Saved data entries
--------------------------------

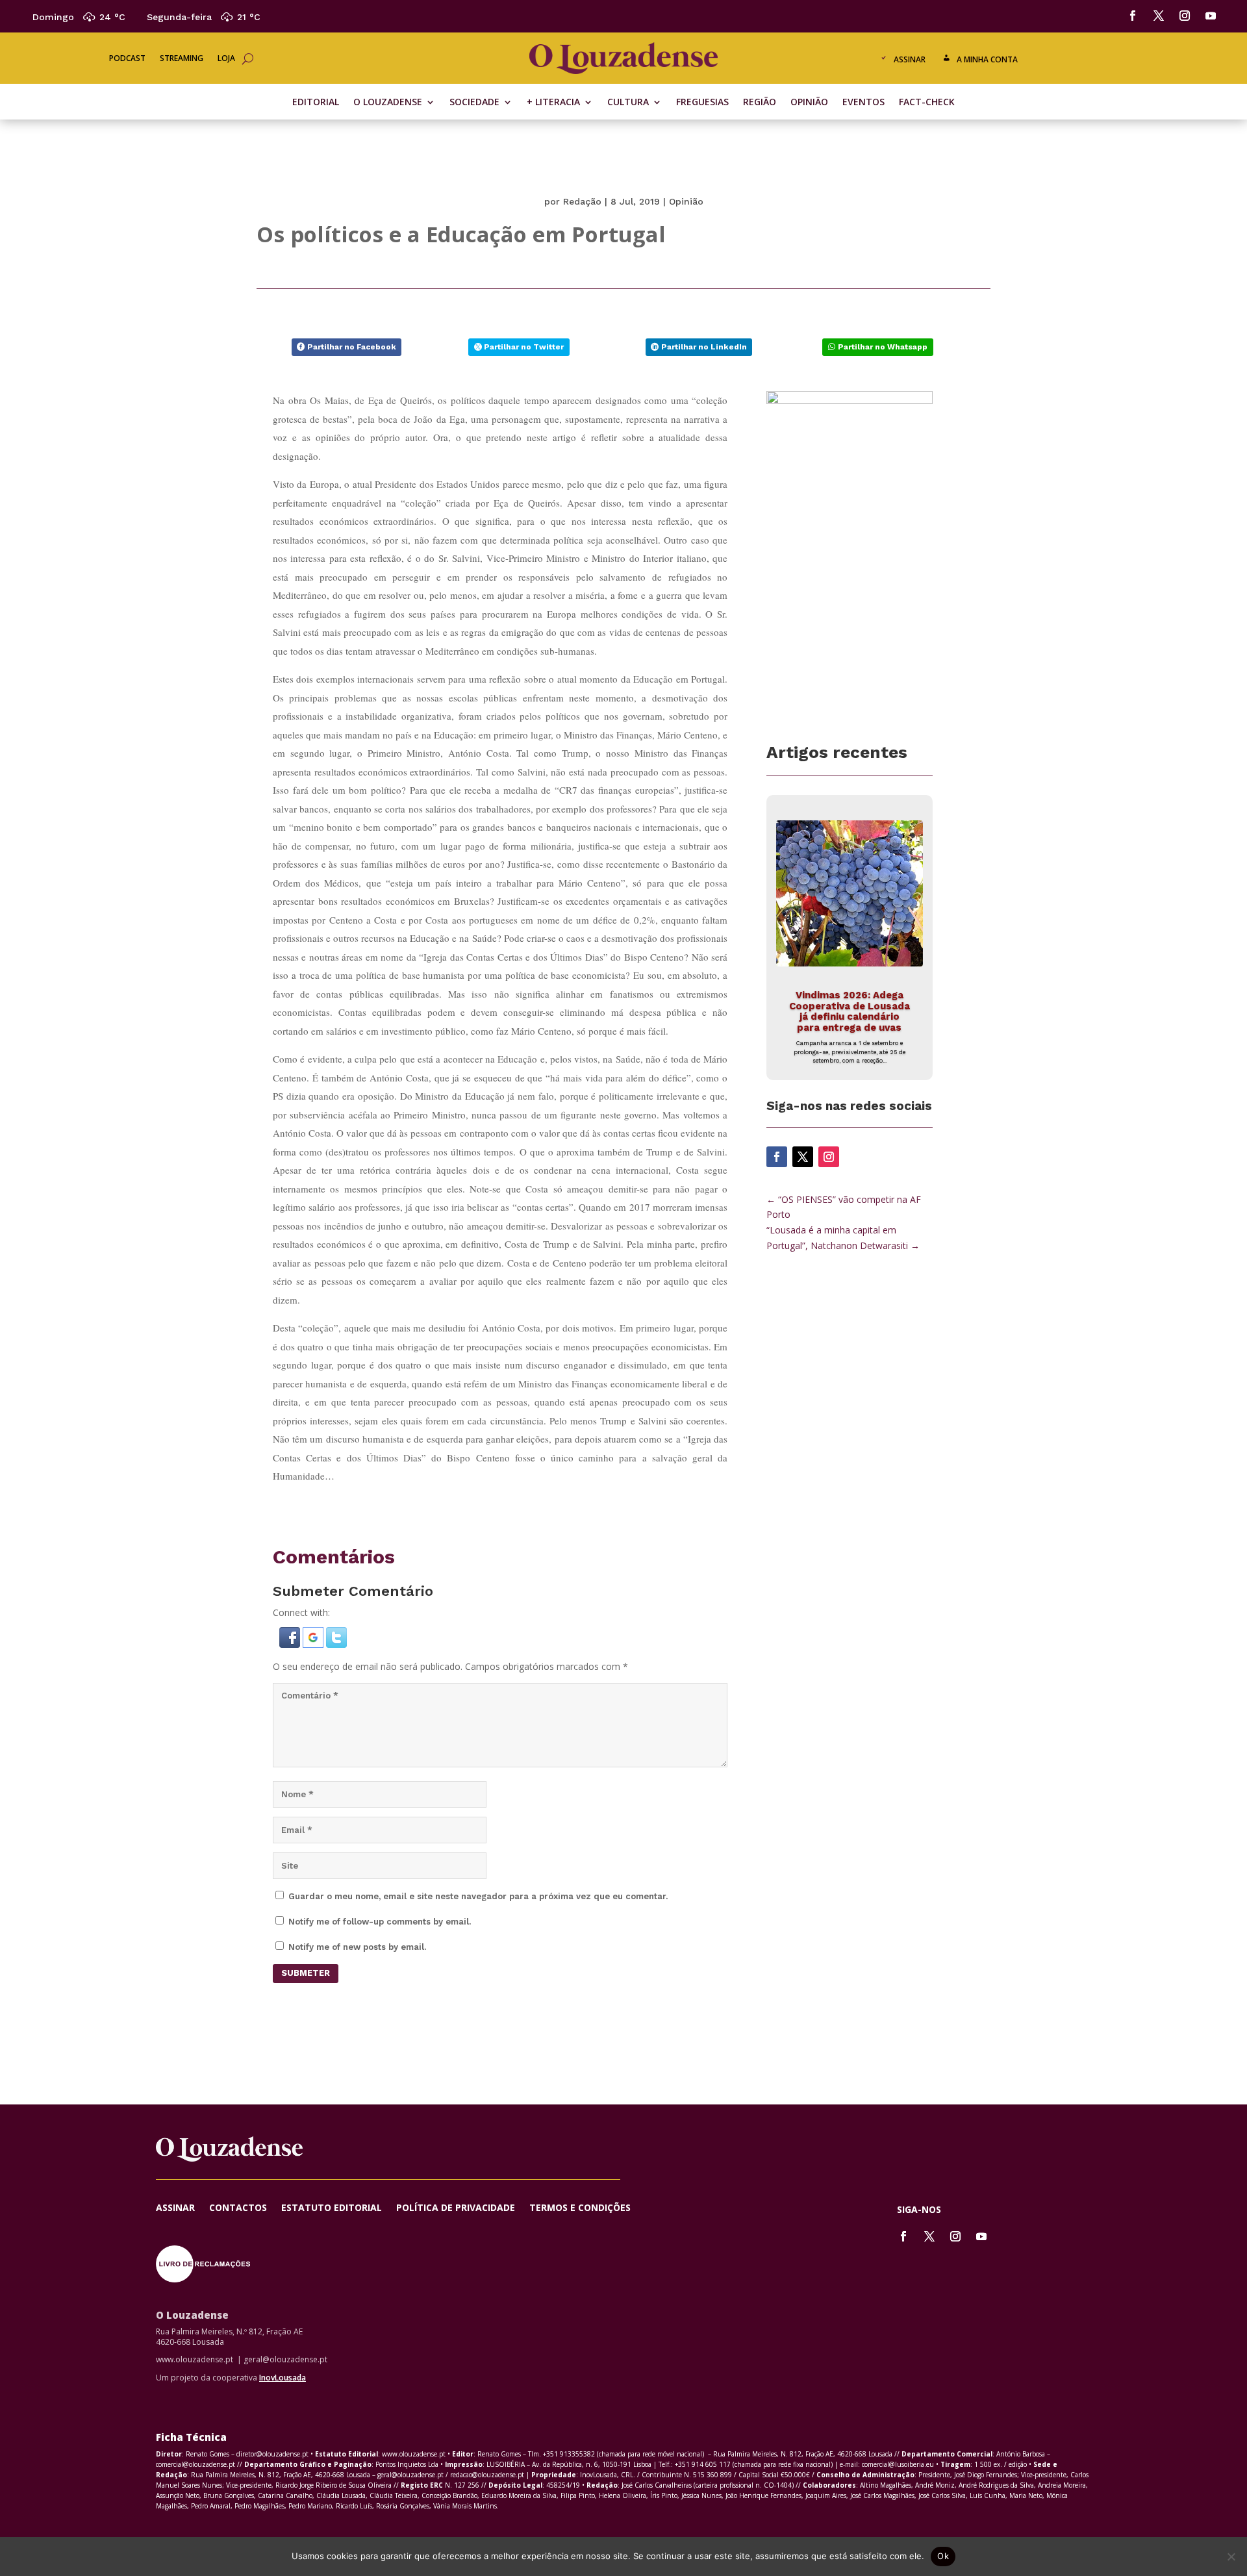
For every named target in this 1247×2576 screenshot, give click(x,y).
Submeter (305, 1973)
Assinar (910, 59)
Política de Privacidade (455, 2208)
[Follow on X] (1158, 15)
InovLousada (282, 2377)
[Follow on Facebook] (1132, 15)
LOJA (226, 59)
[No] (1230, 2556)
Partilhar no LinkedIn (704, 346)
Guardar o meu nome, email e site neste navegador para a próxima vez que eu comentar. (478, 1896)
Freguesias (702, 102)
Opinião (809, 102)
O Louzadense (387, 102)
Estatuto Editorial (331, 2208)
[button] (291, 1644)
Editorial (315, 102)
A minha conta (987, 59)
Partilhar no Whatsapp (882, 346)
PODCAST (127, 59)
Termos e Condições (580, 2208)
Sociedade (474, 102)
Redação (582, 201)
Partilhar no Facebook (351, 346)
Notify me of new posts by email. (357, 1947)
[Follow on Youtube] (1210, 15)
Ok (943, 2556)
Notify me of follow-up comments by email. (379, 1921)
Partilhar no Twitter (524, 346)
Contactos (238, 2208)
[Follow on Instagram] (1184, 15)
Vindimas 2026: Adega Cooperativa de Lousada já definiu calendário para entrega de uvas (849, 1011)
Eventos (863, 102)
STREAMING (181, 59)
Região (759, 102)
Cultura (628, 102)
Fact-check (927, 102)
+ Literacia (553, 102)
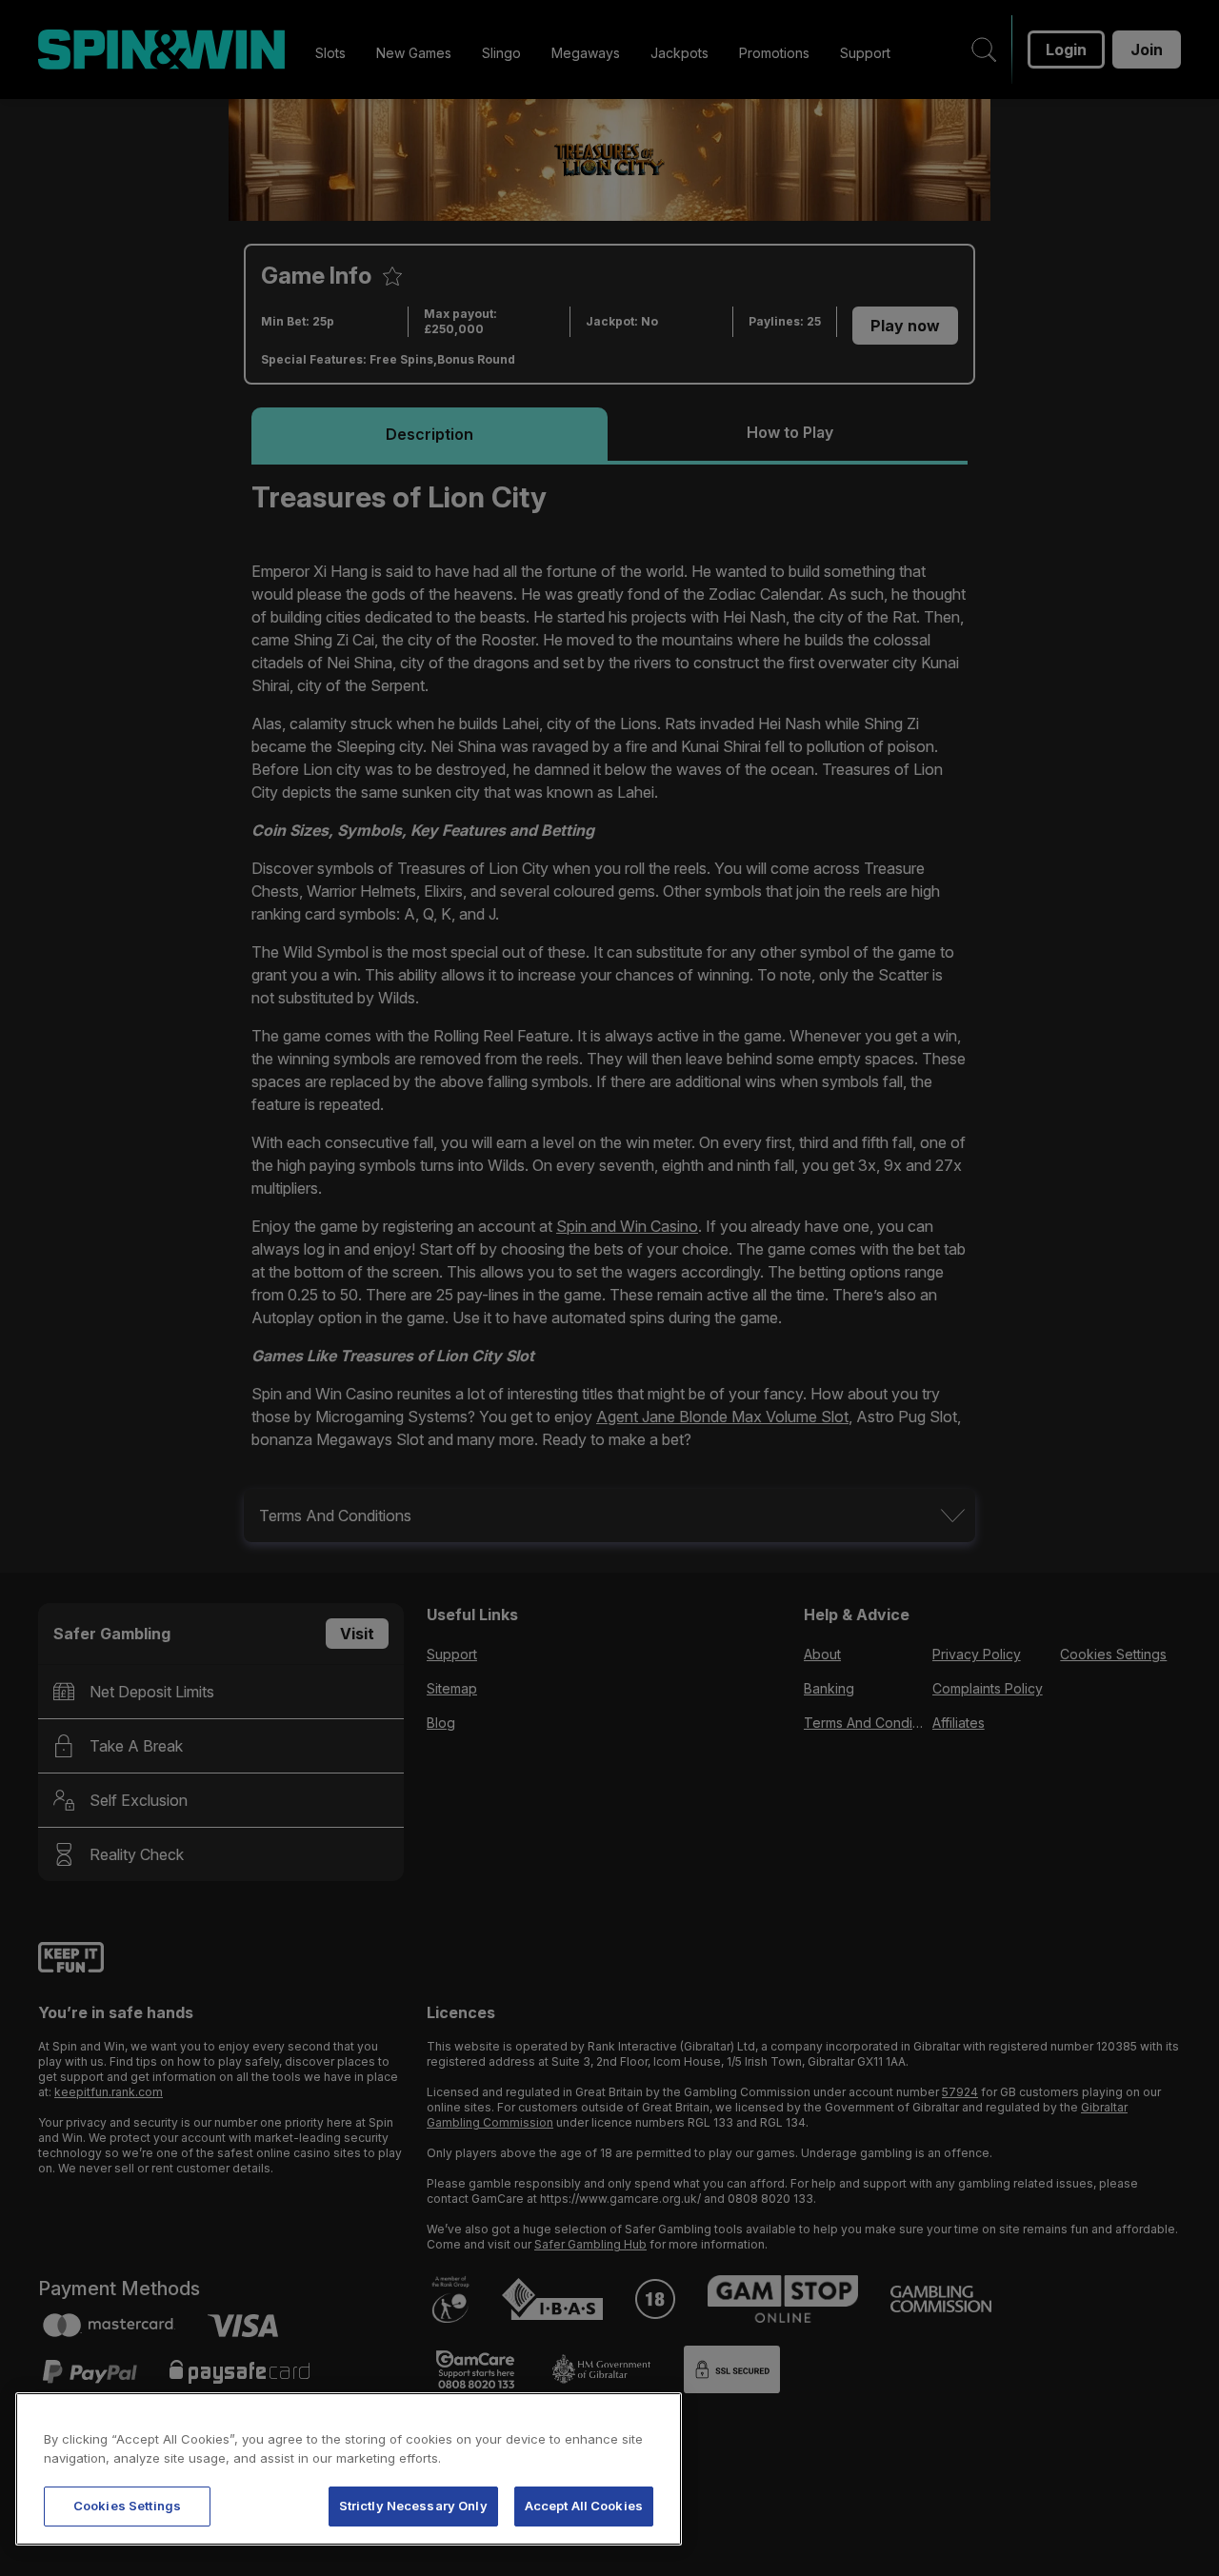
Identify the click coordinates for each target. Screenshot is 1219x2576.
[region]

--------------------------------

PROBLEM: When you repeat the records, reproduce each line exactly and drop the images.

THE COMPLETED TASK:
For every named target in this 1247×2576 screenshot, give click(x,y).
Submeter (305, 1973)
Assinar (910, 59)
Política de Privacidade (455, 2208)
[Follow on X] (1158, 15)
InovLousada (282, 2377)
[Follow on Facebook] (1132, 15)
LOJA (226, 59)
[No] (1230, 2556)
Partilhar no LinkedIn (704, 346)
Guardar o meu nome, email e site neste navegador para a próxima vez que eu comentar. (478, 1896)
Freguesias (702, 102)
Opinião (809, 102)
O Louzadense (387, 102)
Estatuto Editorial (331, 2208)
[button] (291, 1644)
Editorial (315, 102)
A minha conta (987, 59)
Partilhar no Whatsapp (882, 346)
PODCAST (127, 59)
Termos e Condições (580, 2208)
Sociedade (474, 102)
Redação (582, 201)
Partilhar no Facebook (351, 346)
Notify me of new posts by email. (357, 1947)
[Follow on Youtube] (1210, 15)
Ok (943, 2556)
Notify me of follow-up comments by email. (379, 1921)
Partilhar no Twitter (524, 346)
Contactos (238, 2208)
[Follow on Instagram] (1184, 15)
Vindimas 2026: Adega Cooperativa de Lousada já definiu calendário para entrega de uvas (849, 1011)
Eventos (863, 102)
STREAMING (181, 59)
Região (759, 102)
Cultura (628, 102)
Fact-check (927, 102)
+ Literacia (553, 102)
Identify the click coordinates for each target. Screenshot is 1219x2576.
[region]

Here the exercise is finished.